I present to you, the Interwebs, leading causes of the general State of Stress that has been our engagement:

  • The Ring.  Which I really could've cared less about at the time because I was too busy crying.  But it's become An Issue, much to my sadness.  We'll get back to this at a later date.
  • Parents.  They've got their own ideas about how things should be done.  And they're not afraid to guilt you about them.
  • Family Expectations.  This is a separate category because it needs to include people other than parents.
  • Tradition.  You don't think it matters until you're having a fight on the phone at work where everyone can overhear you acting like a lunatic.
  • Money.  Which is tied into a lot of the above.  Assume nothing.
  • Wedding Magazines/Blogs/Shows.  Otherwise known as the Wedding Industrial Complex.
  • Happily Engaged Friends.  I hate and resent them for their rings and their money and their wedding planning ease.  Even if they're only pretending.
There are, of course, lots of other factors contributing to the tough year that has been 2010 so far.  My job was very stressful and I was forced to leave.  Finding a new job was difficult while at the same time managing budget woes, bad renters, and trying to move in together.  I have not felt very wedding friendly even as I've been secretly wedding obsessed.

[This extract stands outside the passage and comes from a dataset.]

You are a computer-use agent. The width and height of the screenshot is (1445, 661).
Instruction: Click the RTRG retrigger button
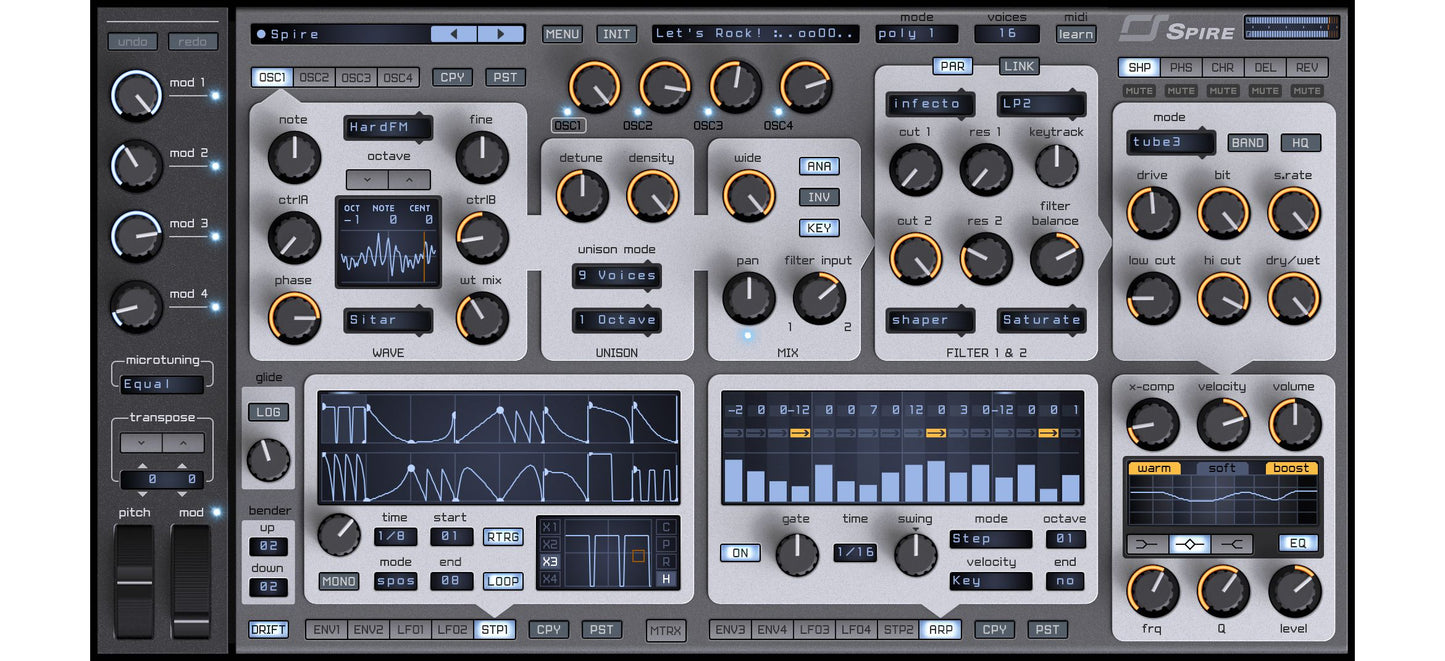[x=502, y=536]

Wedding planning sped out of control quickly for us.  Our family's have very different expectations of what our wedding should be and what is an acceptable amount to spend and who should be responsible for things and blahblahblah.  Turns out H & I had different ideas, too.  I think our number one mistake was not taking more time to stop and think and talk before announcing the engagement, before jumping into setting a date and planning.

We set a date.  We started planning.  The clashes began.  The situation deteriorated.  I put a stop to the whole process.

Stop the engagement--I want to get off!

No, no - we're still engaged.  I just told everyone that all wedding talk would be nixed until further notice.  I told all my prospective vendors/venues that they didn't need to worry about keeping our January date because the wedding's been put on hold.  There is an official Moratorium on Weddings.  Because our wedding was making me cry and not in a good way.

And this, dear interwebs, has brought me here.  Because my story is different than the fairy tales they tell you on the wedding blogs and in the magazines.  Because reality has been such a big let down.  Because either everyone else is lying or there's something wrong with me and I'm going to set the record right.  And even though I've started to find some good, down-to-earth wedding advice out there I haven't heard from anyone who's had the time I've had.  It seems so easy for other people but I'm not convinced that that's true.  I think it is difficult, it's just that we're expected to make it look easy and happy and fun and marvelous.